Not all futures projects will allow you to run the full range of techniques — just know that you cannot do it all from the desktop. Get out and talk to people whenever you can. Stay engaged with people outside your local networks.

Your scoping of the scanning will also direct you down certain paths: targeted search vs an open search; conversations and focus on expert opinion vs crowd sourced opinion; official vs social media. Time horizons — 10, 20, or more years into the future?

Exploring trends in the drivers of change

A key bit of information that seems obvious when you are told it — trends become less reliable the further out you look. Weak signals that you might note now, could go anywhere in 20 years, but they still might be useful within the 5 year time frame. But you need to look for and find them first!

There are interesting developments in the merging of predictive data analytics as an input to the foresight process, and we had an evening session discussing this. Methods and practice are just starting to develop around this, but in my view this is just another way of trying to identify ‘signals’. It has the advantage of providing insight from what is happening on the ground around you now. It also has the potential downside of drawing too much attention to signals that are close at hand, but not likely to have impact across or beyond a sector. It is something worth exploring if you have the time and resources.

For the UK health sector this has intriguing potential in being able to connect Population Health Management and its nascent data science capability with the practice of foresighting for truly supercharging strategic capability. For discussion in another blog I think!

Generating alternative images of the future — Scenario methods

Scenario development is particularly useful when one or more of the following is happening:

  1. accelerating technological change
  2. increasing complexity
  3. genuine uncertainty

Scenarios might be considered to be ‘pathways’ to get from ‘facts’ you might have at hand today to ‘the future’ you want to explore. Interestingly, it was suggested that this pathway isn’t about the future. There are many possible futures (as far as we know); rather this pathway is about shaping or creating a future, something we can work with in the ‘here and now’. It is a learning by doing process.

If you create several plausible scenarios of the future, you are learning ‘by doing’ and you are learning about what that may look like.

Hand-wavy, I know. But if you are still with me, hang on a moment longer.

Say for example, that you have four scenarios and everyone loves one of them. Everyone in the room is fairly confident that is where you are heading (whether it is desirable or not). Did you waste time developing the other three; do you leave the room and never work with the other three scenarios; do you stop sharing them with others who weren’t in the room?

No.

If you did any of these things — the learning stops. Learning, preparing and actively working towards your preferred future is a process. If you don’t embed this within your business processes/cycles then you are doing ‘one-off learning.’

Wildcards. You can always miss something. Weak signals or wildcard events or new developments can surprise you. It may not invalidate your scenarios — if you still have your scenarios then you have a touch-stone, something you can refer to, update, bump-up against. If you drop them when you find a ‘preferred scenario’ then you’ve discarded hard won knowledge. And who knows, one of those less favoured scenarios… might just be the one that eventuates. Nice to have that in your back-pocket.

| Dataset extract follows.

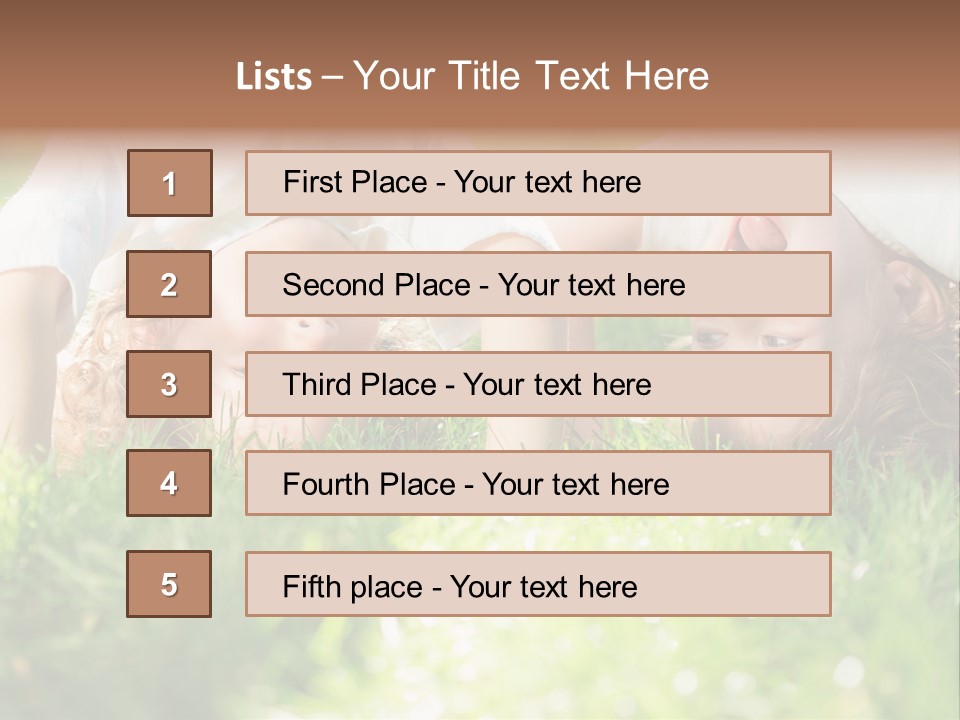Viewport: 960px width, 720px height.
Task: Click the Fourth Place text label
Action: coord(476,484)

Scenarios aren’t predictions.

To me they seem much more like logic models that you’ve sketched out to see whether something seems plausible, passes the ‘sniff test’, and if so what it might look, smell, feel and taste like.

Don’t discard that good thinking time you have invested — there isn’t enough of that to go around. Cultivate it. Stress test those ideas. Hold them up to the light of new information…. wait, I think that’s what is on today’s agenda!

What we did

The Clown was at it again on both day 2 and 3. The Crazy Chicken. You can’t make it up, but it did wake us up. Public Health Dorset needs a clown. Our councils need official clowns.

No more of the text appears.